Menus at these and other cocktail-centric bars are one part of the reason high-end spirits are still de rigeur — when drink prices break the $10 barrier, it’s hard to drop down a level in ingredient quality. Says Drago’s Shearin, “I definitely take price into consideration when creating drinks for each seasonal menu, but there are other, better ways of keeping costs down than using cheap liquor.”

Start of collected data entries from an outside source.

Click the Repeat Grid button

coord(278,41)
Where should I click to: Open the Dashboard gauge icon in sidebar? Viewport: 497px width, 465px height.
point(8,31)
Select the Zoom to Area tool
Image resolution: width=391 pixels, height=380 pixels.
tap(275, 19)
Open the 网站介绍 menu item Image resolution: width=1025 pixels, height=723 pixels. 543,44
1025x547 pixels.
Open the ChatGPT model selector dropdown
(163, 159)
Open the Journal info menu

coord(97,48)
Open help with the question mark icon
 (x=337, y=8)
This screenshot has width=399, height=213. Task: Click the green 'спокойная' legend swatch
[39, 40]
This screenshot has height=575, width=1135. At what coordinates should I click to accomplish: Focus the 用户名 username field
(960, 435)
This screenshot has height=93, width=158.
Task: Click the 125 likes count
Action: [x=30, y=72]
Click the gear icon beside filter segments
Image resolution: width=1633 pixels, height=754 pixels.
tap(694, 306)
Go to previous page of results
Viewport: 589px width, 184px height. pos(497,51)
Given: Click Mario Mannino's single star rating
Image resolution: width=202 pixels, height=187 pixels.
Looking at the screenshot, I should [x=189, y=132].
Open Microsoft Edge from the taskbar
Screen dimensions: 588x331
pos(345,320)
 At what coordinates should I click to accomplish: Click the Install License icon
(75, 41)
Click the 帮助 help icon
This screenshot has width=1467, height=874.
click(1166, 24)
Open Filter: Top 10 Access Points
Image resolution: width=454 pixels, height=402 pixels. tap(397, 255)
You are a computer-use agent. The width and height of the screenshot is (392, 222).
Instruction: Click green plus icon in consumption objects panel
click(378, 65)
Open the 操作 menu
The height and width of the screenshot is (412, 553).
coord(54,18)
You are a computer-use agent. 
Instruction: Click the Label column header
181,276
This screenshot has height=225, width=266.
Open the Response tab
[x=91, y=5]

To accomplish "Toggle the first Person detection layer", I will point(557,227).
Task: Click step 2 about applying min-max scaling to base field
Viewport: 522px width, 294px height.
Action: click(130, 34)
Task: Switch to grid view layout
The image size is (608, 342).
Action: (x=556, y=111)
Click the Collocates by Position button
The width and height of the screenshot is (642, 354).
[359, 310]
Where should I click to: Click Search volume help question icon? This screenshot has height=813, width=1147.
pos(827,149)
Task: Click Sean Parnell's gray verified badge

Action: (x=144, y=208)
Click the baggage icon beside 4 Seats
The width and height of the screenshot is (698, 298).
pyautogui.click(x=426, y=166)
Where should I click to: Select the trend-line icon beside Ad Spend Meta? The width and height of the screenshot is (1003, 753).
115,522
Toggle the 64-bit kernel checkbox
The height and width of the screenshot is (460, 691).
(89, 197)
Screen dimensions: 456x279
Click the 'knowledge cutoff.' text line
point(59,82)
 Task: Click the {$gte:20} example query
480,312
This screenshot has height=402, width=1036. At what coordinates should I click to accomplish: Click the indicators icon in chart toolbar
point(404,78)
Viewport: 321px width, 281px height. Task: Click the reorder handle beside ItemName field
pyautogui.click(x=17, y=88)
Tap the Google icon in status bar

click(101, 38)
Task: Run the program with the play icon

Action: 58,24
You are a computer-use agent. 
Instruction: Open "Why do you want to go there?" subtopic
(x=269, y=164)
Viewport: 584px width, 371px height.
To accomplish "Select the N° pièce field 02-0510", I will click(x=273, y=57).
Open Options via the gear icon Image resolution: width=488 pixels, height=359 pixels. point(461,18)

Bar operators aren’t the only ones playing in the higher price ranges. When Banks Five Island Rum recently launched, an all-star team of New York bar stars — PDT’s Jim Meehan (who worked on developing the rum), Julie Reiner of the newly opened Lani Kai, Eben Freeman of the Altamarea Group and Dushan Zaric of Employees Only — helped roll out cocktails designed to showcase the spirit’s fruity, pot-still-driven qualities. Clearly presented as something special at the upper echelon of the lightly aged rum category, pricing for Banks was set to push the $30 barrier, but folks involved with the brand privately admitted the ultimate price would depend on initial response from the market.
That’s a far different attitude from a few years ago, when marketers for high-end spirits seemed to be competing for the honor of bringing out the most deluxe, the most prestigious or the highest price point spirit in the category. The logic behind that model mostly disappeared with the recession’s onset. Yet while conspicuous consumption may be less in vogue and some high-end brands may struggle to sustain growth, there’s no precipitous drop in spirit prices at the top. Marketers may hold off a bit on introducing more expensive products, but there’s still plenty of consumer interest in spirits that are special, whatever the price. And that means there’s plenty of ways for your bar to gain profits.
The persistence of super-premium brands is partially a result of the shattering of so many price barriers in the 2000s. Cocktails selling for $15, bottles of rare malts pushing the $1,000 range, vodkas like Jean Marc XO and Crystal Head going for $50 a bottle — all of this helped create the idea that something rare and well made was worth more, and in turn, it created consumers who now like to shop at many price points up and down the ladder.
Partially driven by the craft distillery boom, which is bringing a flood of new small-production spirits to the market, there’s a constant thirst for the new among operators of bars and restaurants. Beyond the small distillers, producers of some categories — notably tequila and mezcal — are constantly importing new brands, most at super-premium and above price points.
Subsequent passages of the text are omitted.